((
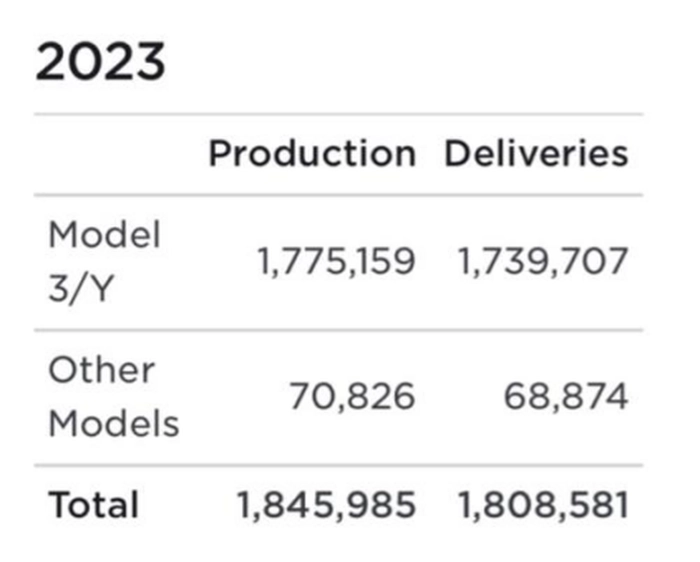Viewport: 700px width, 562px height.
Task: Select the Deliveries column header
Action: 536,154
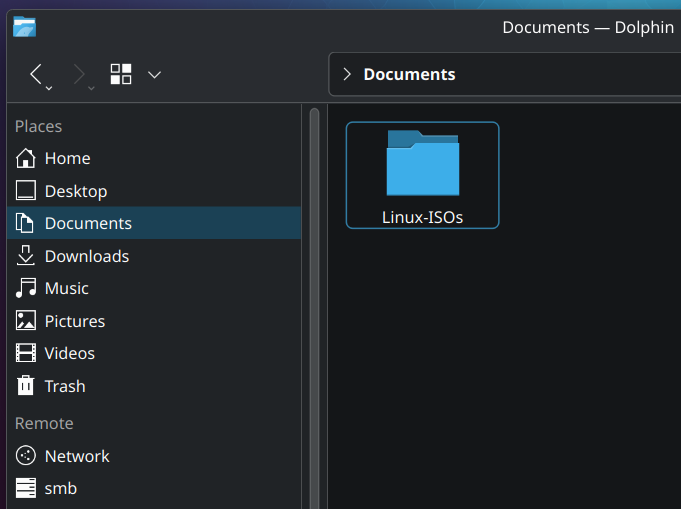Click the smb entry under Remote

click(60, 488)
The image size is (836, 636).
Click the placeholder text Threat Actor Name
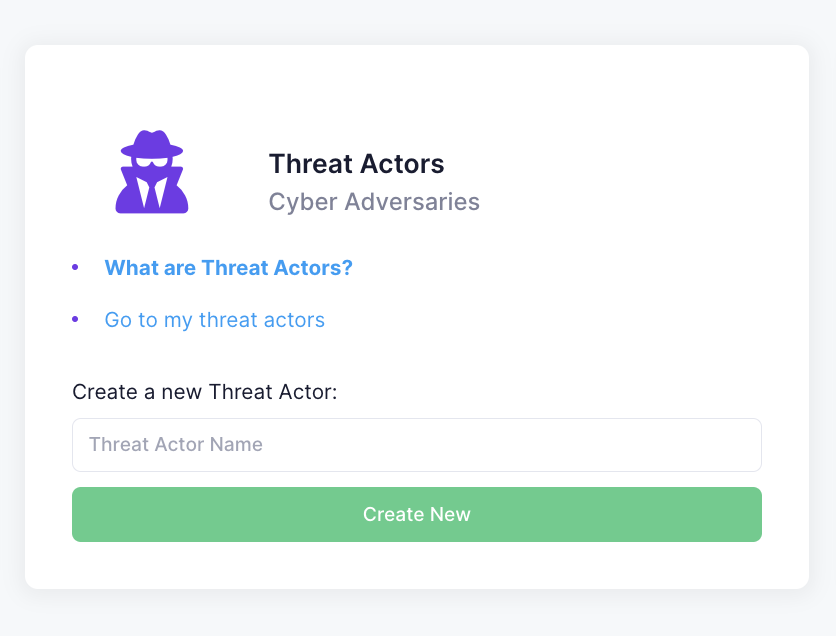click(175, 445)
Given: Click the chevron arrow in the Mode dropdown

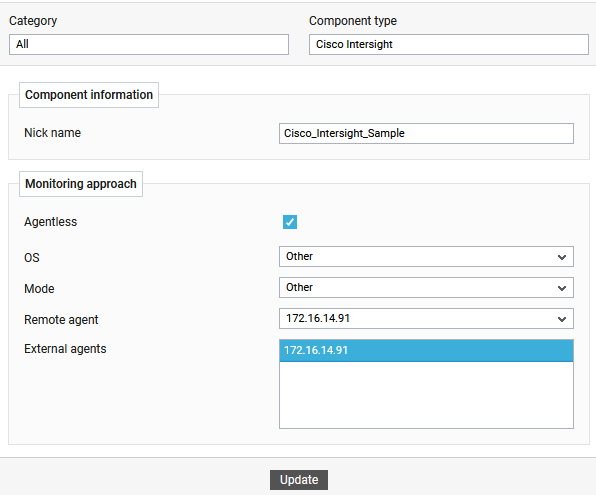Looking at the screenshot, I should click(x=562, y=288).
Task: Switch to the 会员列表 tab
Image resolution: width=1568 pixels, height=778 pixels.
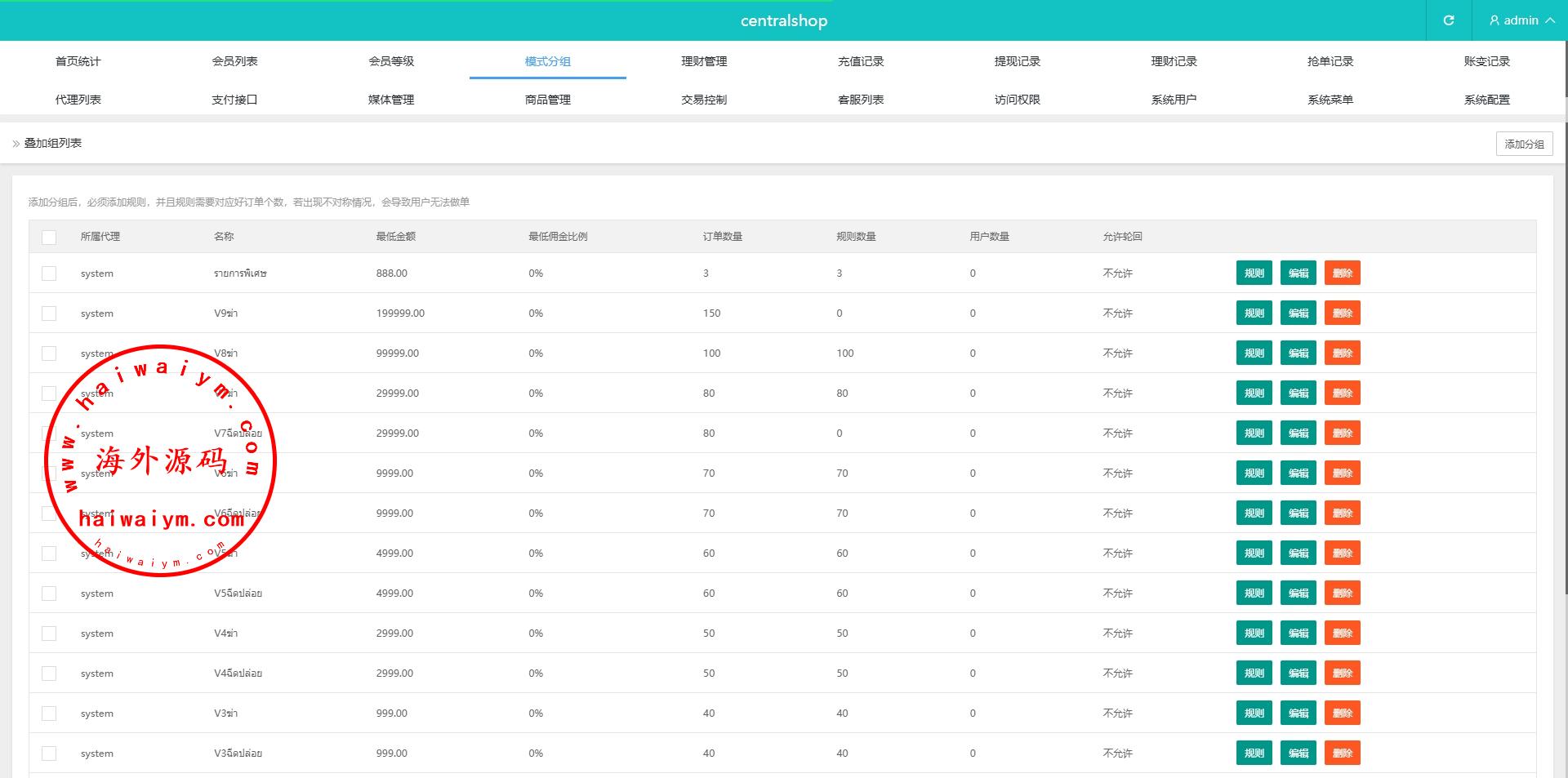Action: tap(234, 61)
))
#### The task:
Beginning with the line that holds "The image size is (836, 636).", return each line through the end of the records above exactly. Do not include pictures.

#### Solution for this task:
The image size is (836, 636).
Click the placeholder text Threat Actor Name
click(175, 445)
Given: Click the chevron arrow in the Mode dropdown

Looking at the screenshot, I should click(x=562, y=288).
Task: Switch to the 会员列表 tab
Image resolution: width=1568 pixels, height=778 pixels.
Action: tap(234, 61)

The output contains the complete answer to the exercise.